Loans and credit cards all sound like a dream come true when you first hit some level of financial awareness. Many young adults have thought, “Am I about to be handed free money?” That’s before they have a true understanding of what it means to be in debt.
Choosing to go into debt is rarely a smart financial decision. However, there are exceptions. Here are a few things to consider when assessing if the benefits of taking on a specific debt are worth the downsides that come along with it…
- What’s the purpose of the debt?
- Will what I’m going into debt for gain or lose value over time?
- Will this debt help me increase my income or net worth?
- What type of debt is it?
- Is this debt low-interest or variable/high-interest?
- What is the cost of the debt?
- Realistically, can you pay it off in a timely manner?
- If so, what’s your exact plan for that?
If you decide to take on a debt, it’s best to do so for something that is more of a necessity than a desire. Choose something that will increase in value over time and assist you in the future. Look for quality, low-interest debts, and only borrow an amount that you can confidently repay.
The bottom line is that “good debt” is meant to help you reach your financial goals while “bad debt” actually makes it more difficult to accomplish them. The idea behind taking on good debt is to create future financial opportunities for yourself that you wouldn’t be able to otherwise. Below are a few common examples of good debt and bad debt...
Many people consider a college education and the experiences that come along with it to be worth the investment. More importantly, from a strictly financial standpoint, it has been proven that a degree will increase your long-term earnings potential. According to Forbes, people with a bachelor’s degree earn 66% more in their lifetime, on average, than those without a degree. And we’re not just talking about the Ivies. This trend has even proven to be true for people that take out a reasonably sized loan to attend a trade school.
Note our use of the word “reasonably.” An important part of taking on student loan debt responsibly is to determine whether or not entry-level jobs in your chosen field could comfortably cover the monthly payments you’ll owe after graduation. To ensure this, aim for your payment amount to be below 10% of your projected after-tax monthly income. For example, if you expect to earn $50,000 during your first year in the workforce, your borrowing cap would be $29,000.
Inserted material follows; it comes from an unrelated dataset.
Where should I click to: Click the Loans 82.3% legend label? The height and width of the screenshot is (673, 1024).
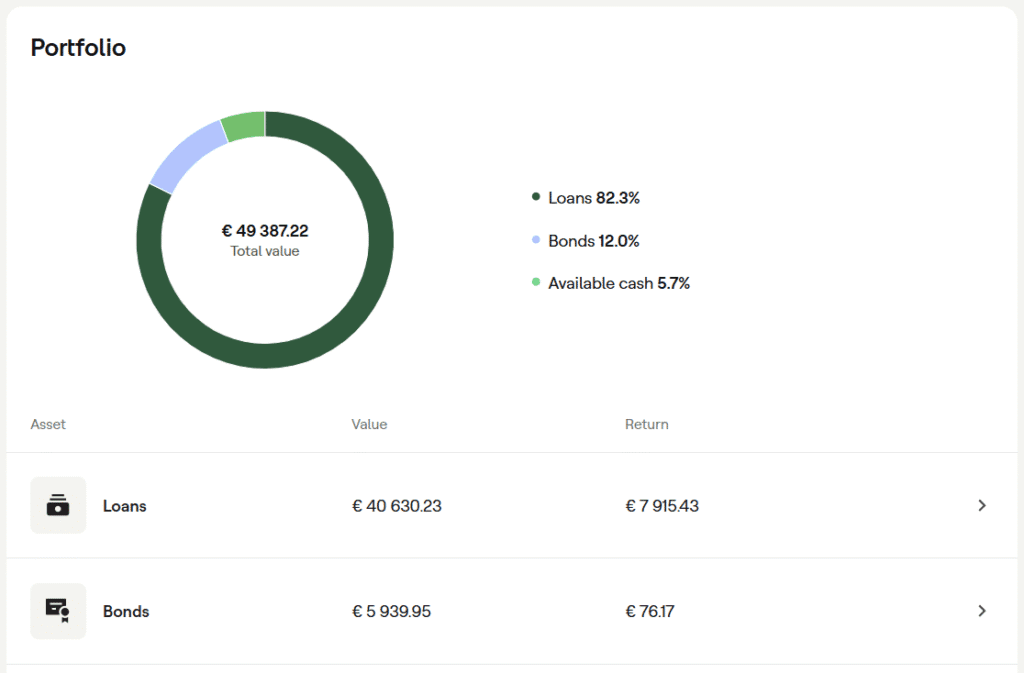594,198
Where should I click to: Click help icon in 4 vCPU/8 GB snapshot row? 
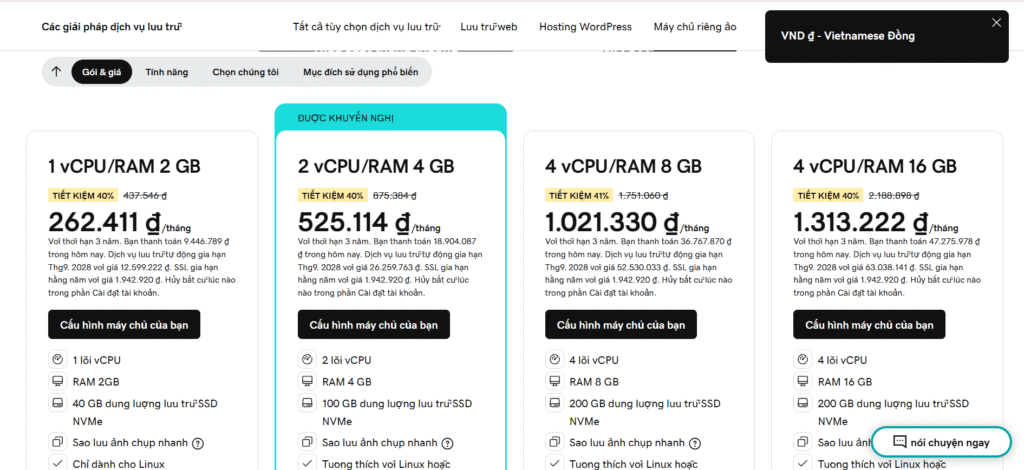coord(695,443)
First of all, having some sort of roof over your head is a need, not a want. If you can afford a mortgage, it is a good financial decision because you will be building equity in an asset versus stuffing a landlord’s pockets. Better yet, you can actually use your mortgage as a hedge against inflation.
Land and property values tend to rise alongside inflation, which can actually make it cheaper to pay off this type of debt (as long as your loan has a fixed interest rate). For example, say you took out a mortgage with a monthly payment of $1,000 in 1990. Inflation has made it so that $1 in 1990 is equivalent to about $2 today. So, your $1,000 mortgage payment is worth about $2,000 now. But you’re not paying that, you still only pay the $1,000 per month that was originally agreed upon. That means you’re basically paying half of the true, current value each month while still servicing your debt. Although rent costs in your area may have skyrocketed in the last 30 years, because you took out a mortgage to pay for your own home, you get to continue to pay that pre-inflation price.
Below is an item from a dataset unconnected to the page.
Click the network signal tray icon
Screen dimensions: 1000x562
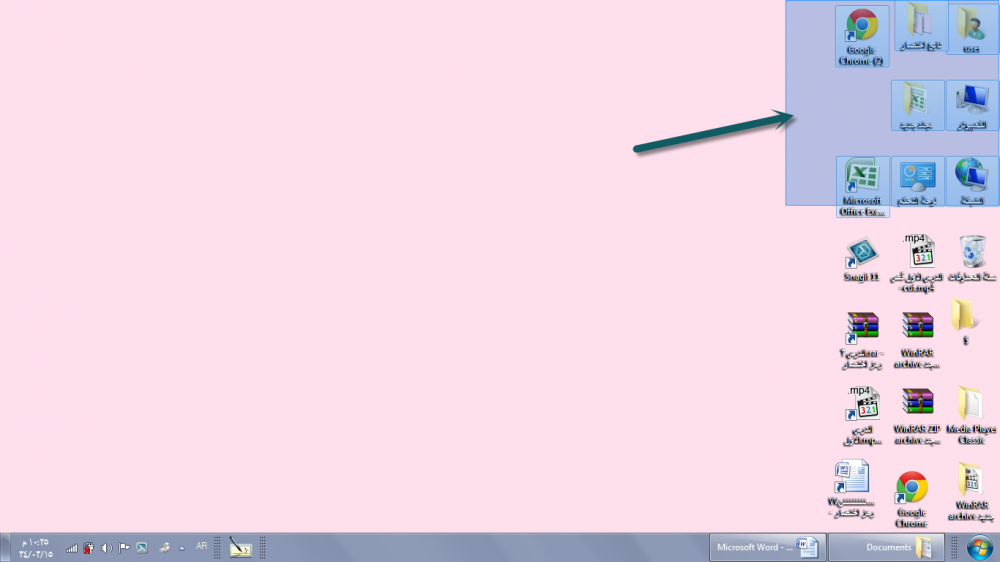(x=72, y=548)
High-Interest Credit Cards
As opposed to good debt, many things we buy with credit cards are wants, not needs. To make matters worse, their annual percentage rates typically range from 12% to 30%, which quickly makes your debt more expensive. For example, if you spend $500 on your credit card that has a 22% APR, then only make the minimum payments on it, it will take you over four years to pay it off and you will incur almost $280 in interest. It’s not as if there are no benefits to credit cards, such as reward points, it’s just that if you don’t manage them carefully your debt can easily spiral out of control.
Personal & Payday Loans
Like with credit cards, it’s not that there are no valid reasons to take out personal loans. Choosing to do so for unnecessary reasons, however, can become quite the expensive habit. The most toxic option is the payday loan. These are usually for amounts under $500 and are meant to be repaid with your next paycheck. Payday loans often come with interest rates as high as 300% which can make them immediately unaffordable. This type of debt is actually so expensive that some states regulate, or even prohibit, payday loans.
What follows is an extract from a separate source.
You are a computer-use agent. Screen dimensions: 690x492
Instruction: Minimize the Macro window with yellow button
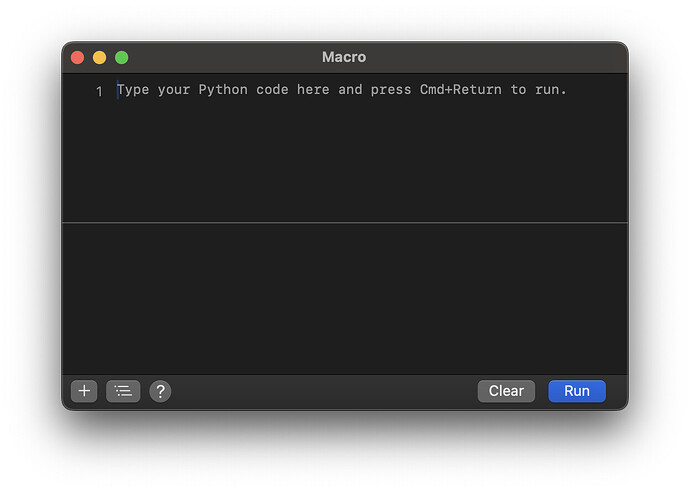point(100,58)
Of course, even good debt has risks. Assumptions about the future, even if they are educated guesses based on past results, are not facts. For example, a college degree does not guarantee that you will walk out of your graduation ceremony into an office where you earn enough money to make large payments toward your student loan debt. Just bear in mind that, unless you have an eerily accurate crystal ball that you’re not telling us about, it’s always important to consider, and plan for, where things could go wrong before taking on debt.
Each situation is unique. Instead of asking, “is this good debt,” ask, “is this debt good for me.” When in doubt, consult with a fee-only, fiduciary financial advisor. They will use their knowledge and expertise to guide you down the best path. Whatever you do, avoid robbing your future self to pay for something you want in the moment. As tempting as it is, trust us when we say it’s not worth it to go into debt for the sake of funding your current lifestyle if you don’t have a realistic repayment plan.